Pull 200 actual coverage documents. Not PDFs from the payer's website. The actual documents your system will see. Include the ugly ones. Scanned sideways. Faxed three times. Contradictory clauses on different pages.

Get a domain expert. Someone who actually does prior authorizations. Have them label each document: - Does this drug require step therapy? Yes/no. - Which specific clause proves your answer? Quote it.

This is slow. This is boring. This is the entire ballgame.

200 hand-labeled cases means many unglamorous afternoons of reading insurance documents. But it's the only way to earn the right to claim a number about how well your system works.

### Write Grading Rubric That Doesn't Let Model Off Easy

Three-part rubric: - Did it get the answer right? - Did it cite the correct clause as the reason? - Did it abstain when the document is genuinely ambiguous?

Getting the right answer for the wrong reason means it'll fail unpredictably next time. If it says "no step therapy required" but cites the wrong section, that's a failure. Even if the answer happens to be right.

Confident guessing on ambiguous documents is more dangerous than routing to a human. Build in points for appropriate abstention.

### Run It and Read Failures, Not Score

First run: 94%. Feels good right?

Wrong. 94% means 6 out of every 100 prescriptions get the wrong answer. That's thousands of people if you're processing any volume.

You need to understand which 6%. Read all 12 failures by hand. What went wrong?

In this example, 11 out of 12 failures were cases where step therapy was required but the requirement was in a footnote or cross-reference. The model read the main body, said "no step therapy," and missed the fine print. Just like a rushed human would.

That's a pattern, not noise. Completely invisible if you just look at "94% accuracy."

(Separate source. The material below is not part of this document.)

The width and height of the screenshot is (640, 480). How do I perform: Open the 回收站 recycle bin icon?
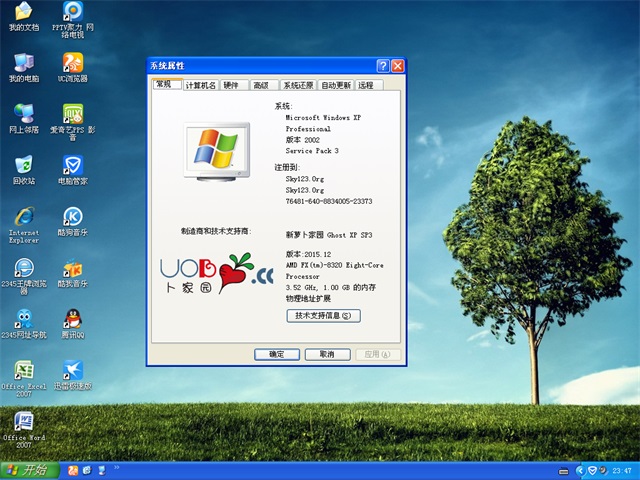click(23, 165)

### Make Real Decision and Defend It

Now you know the specific failure mode. The fix might be making your system follow cross-references before answering. Or flagging any answer that depends on footnote text for human review.

Re-run your 200 cases. Watch those footnote cases specifically. Does your fix work? Good. Now you can ship.

And when someone asks "how do we know this is safe?" you can say: Here's our test set of real documents. Here's the failure mode we found. Here's the guardrail we built. Here's our performance on that specific problematic slice.

That's a defensible position. "Our model is 98% accurate" is not.

## Principles for Any AI System Where Wrong Is Expensive

**Eval set is deliverable, model is commodity** You can swap models in an afternoon. Claude to GPT-4 to Llama, whatever. You cannot swap a trustworthy eval set in an afternoon. That golden set of 200 labeled cases? That's your real IP. Spend effort accordingly.

**Golden set must use real, ugly inputs** Clean test cases show performance on clean cases. But your production system won't see clean cases. It'll see the document someone photographed with their phone in bad lighting.

**Read failures, never just score** The aggregate number hides everything interesting. 94% random errors across all document types vs 94% where every failure is a footnote issue. Completely different systems. Same number.

**Reward abstention** "I don't know, route to human" is often the correct answer for safety-critical tasks. Punishing abstention trains your model to guess confidently. That's how people get hurt.

**Set bar before seeing results** Decide what error rate you can accept before running evaluation. Otherwise whatever number you achieve becomes the number you needed. "Oh, 94%? Yeah that's... that's probably fine." No. Decide first.

## Why This Is the Whole Job

Building AI systems for healthcare or financial services or any domain where wrong answers hurt people... the question isn't "is it good?" The question is "which specific cases does it fail on and can we live with that?"

The danger isn't bad models. We have good models now. The danger is teams not building the instruments to detect exactly how their models are bad.

The model is the visible part. The evaluation system decides if it's safe for people to use.

When I'm hiring for high-stakes AI deployment, I barely care about model building skills. Can you build an evaluation system that tells the truth about what the model can and can't do? That's the job.